In 14 anni persi 500 nati all’anno. Per il sesto anno consecutivo – come rilevato dall’Istat – la Sardegna presenta fecondità inferiore all’unità e diminuzione sul 2024.
«Nel 2011 in Sardegna avevamo 12.500 neonati – chiarisce Manuel Scarano, direttore della Neonatologia dell’azienda regionale di rilievo nazionale – oggi ne abbiamo circa 6.500. Un picco in discesa importante.

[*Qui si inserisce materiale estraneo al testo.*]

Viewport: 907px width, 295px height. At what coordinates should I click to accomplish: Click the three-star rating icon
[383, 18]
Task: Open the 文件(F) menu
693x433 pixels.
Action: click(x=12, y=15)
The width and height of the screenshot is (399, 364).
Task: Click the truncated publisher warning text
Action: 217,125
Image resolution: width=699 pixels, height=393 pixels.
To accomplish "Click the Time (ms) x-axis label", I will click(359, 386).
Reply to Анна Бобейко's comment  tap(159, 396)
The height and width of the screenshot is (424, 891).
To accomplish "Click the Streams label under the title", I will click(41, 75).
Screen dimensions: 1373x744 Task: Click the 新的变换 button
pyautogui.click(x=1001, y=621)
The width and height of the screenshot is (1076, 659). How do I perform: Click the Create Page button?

In 14 anni abbiamo perso circa 500 nati all’anno».
Non solo, un altro elemento evidenziato da Scarano che è stato il responsabile per la Sardegna della società di neonatologia, riguarda la fecondità. «Abbiamo un basso indice fecondità per donna in età fertile – dice – in Italia, nel 2025 era di 1,30, in Sardegna è dello 0,85».
Si partorisce sempre più tardi
«La corte di donne in età fertile va dai 14 ai 49 anni – aggiunge – nel resto d’Italia l’età media di coloro che partoriscono è di 31 anni, in Sardegna sale a 33». Il medico, che guarda con attenzione ai dati ma anche alla prospettiva, perché andando di questo passo c’è il rischio che nel 2032 l’isola possa arrivare ad avere 50 mila bambini in meno.